[Exercise goal] Each entry below is to be restated word for word, with no pictures carried over.

(Saved data entries)
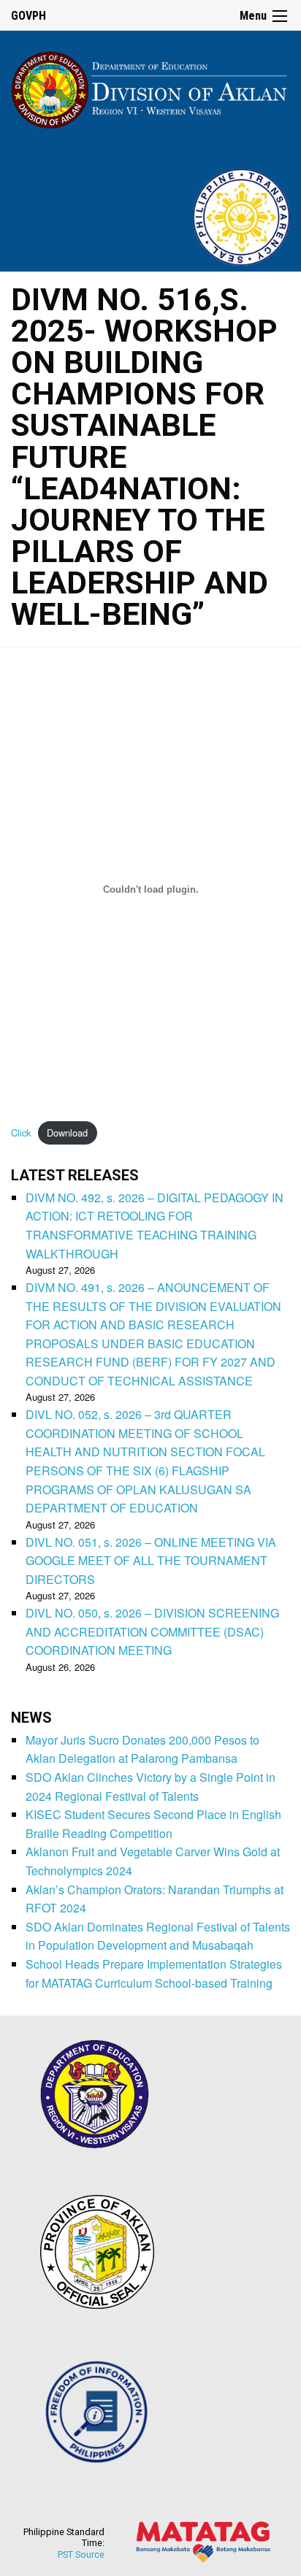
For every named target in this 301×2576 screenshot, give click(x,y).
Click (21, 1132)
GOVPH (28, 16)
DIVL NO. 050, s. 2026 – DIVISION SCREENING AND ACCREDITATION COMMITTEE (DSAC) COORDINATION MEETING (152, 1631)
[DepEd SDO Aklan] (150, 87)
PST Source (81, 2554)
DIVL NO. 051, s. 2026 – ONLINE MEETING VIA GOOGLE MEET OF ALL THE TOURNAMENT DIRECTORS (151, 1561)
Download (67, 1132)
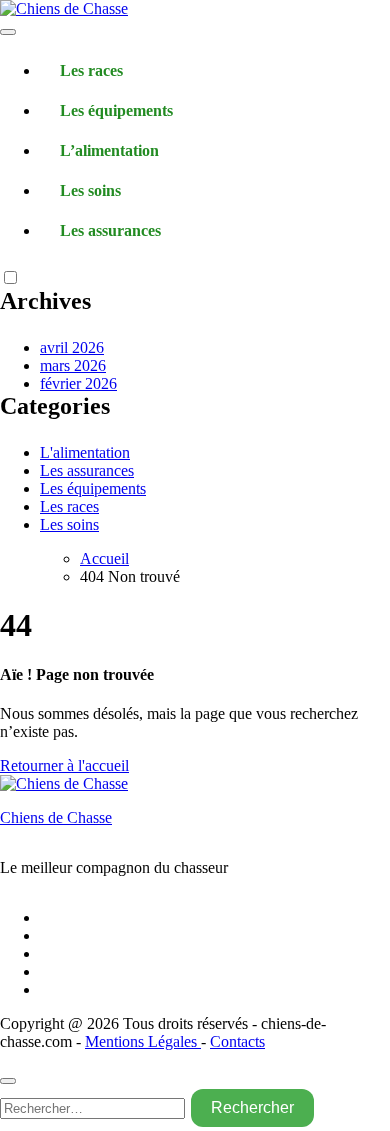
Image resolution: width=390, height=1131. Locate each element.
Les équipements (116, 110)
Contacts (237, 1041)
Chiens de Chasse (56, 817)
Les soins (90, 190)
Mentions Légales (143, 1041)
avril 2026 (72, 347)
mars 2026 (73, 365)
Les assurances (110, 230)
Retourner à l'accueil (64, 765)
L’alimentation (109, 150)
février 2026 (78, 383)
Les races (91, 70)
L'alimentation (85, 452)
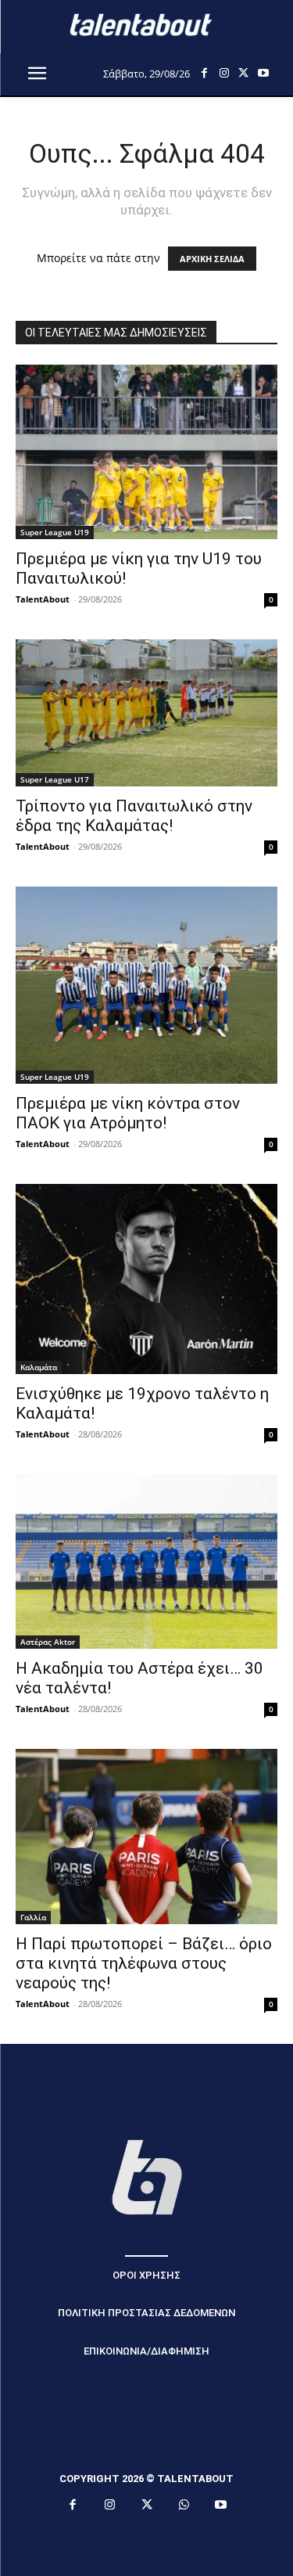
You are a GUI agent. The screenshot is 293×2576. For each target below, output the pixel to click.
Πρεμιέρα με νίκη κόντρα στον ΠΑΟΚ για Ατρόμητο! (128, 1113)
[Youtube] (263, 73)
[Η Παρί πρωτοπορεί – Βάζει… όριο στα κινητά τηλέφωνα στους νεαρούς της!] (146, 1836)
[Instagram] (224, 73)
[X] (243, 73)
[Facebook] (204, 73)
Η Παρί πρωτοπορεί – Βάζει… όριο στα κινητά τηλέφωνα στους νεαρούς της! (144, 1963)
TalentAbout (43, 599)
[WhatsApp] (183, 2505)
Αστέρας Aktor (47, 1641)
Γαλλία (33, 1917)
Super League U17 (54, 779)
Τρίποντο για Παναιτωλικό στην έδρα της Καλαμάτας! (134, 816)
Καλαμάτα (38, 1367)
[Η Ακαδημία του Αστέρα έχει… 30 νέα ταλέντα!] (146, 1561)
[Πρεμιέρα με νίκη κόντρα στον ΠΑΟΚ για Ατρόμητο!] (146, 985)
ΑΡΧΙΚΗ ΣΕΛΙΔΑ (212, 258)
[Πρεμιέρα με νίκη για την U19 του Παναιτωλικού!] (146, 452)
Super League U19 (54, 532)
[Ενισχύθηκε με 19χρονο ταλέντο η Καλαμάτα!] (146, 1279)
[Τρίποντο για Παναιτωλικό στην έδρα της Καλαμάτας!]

[Expected answer]
For every named target in this 301×2576 screenshot, give click(x,y).
Click (21, 1132)
GOVPH (28, 16)
DIVL NO. 050, s. 2026 – DIVISION SCREENING AND ACCREDITATION COMMITTEE (DSAC) COORDINATION MEETING (152, 1631)
[DepEd SDO Aklan] (150, 87)
PST Source (81, 2554)
DIVL NO. 051, s. 2026 – ONLINE MEETING VIA GOOGLE MEET OF ALL THE TOURNAMENT DIRECTORS (151, 1561)
Download (67, 1132)
Image resolution: width=390, height=1131. Locate each element.
Les équipements (116, 110)
Contacts (237, 1041)
Chiens de Chasse (56, 817)
Les soins (90, 190)
Mentions Légales (143, 1041)
avril 2026 (72, 347)
mars 2026 (73, 365)
Les assurances (110, 230)
Retourner à l'accueil (64, 765)
L’alimentation (109, 150)
février 2026 (78, 383)
Les races (91, 70)
L'alimentation (85, 452)
You are a GUI agent. The screenshot is 293×2576. For each target below, output the pixel to click.
Πρεμιέρα με νίκη κόντρα στον ΠΑΟΚ για Ατρόμητο! (128, 1113)
[Youtube] (263, 73)
[Η Παρί πρωτοπορεί – Βάζει… όριο στα κινητά τηλέφωνα στους νεαρούς της!] (146, 1836)
[Instagram] (224, 73)
[X] (243, 73)
[Facebook] (204, 73)
Η Παρί πρωτοπορεί – Βάζει… όριο στα κινητά τηλέφωνα στους νεαρούς της! (144, 1963)
TalentAbout (43, 599)
[WhatsApp] (183, 2505)
Αστέρας Aktor (47, 1641)
Γαλλία (33, 1917)
Super League U17 (54, 779)
Τρίποντο για Παναιτωλικό στην έδρα της Καλαμάτας! (134, 816)
Καλαμάτα (38, 1367)
[Η Ακαδημία του Αστέρα έχει… 30 νέα ταλέντα!] (146, 1561)
[Πρεμιέρα με νίκη κόντρα στον ΠΑΟΚ για Ατρόμητο!] (146, 985)
ΑΡΧΙΚΗ ΣΕΛΙΔΑ (212, 258)
[Πρεμιέρα με νίκη για την U19 του Παναιτωλικού!] (146, 452)
Super League U19 (54, 532)
[Ενισχύθηκε με 19χρονο ταλέντο η Καλαμάτα!] (146, 1279)
[Τρίποντο για Παναιτωλικό στην έδρα της Καλαμάτας!]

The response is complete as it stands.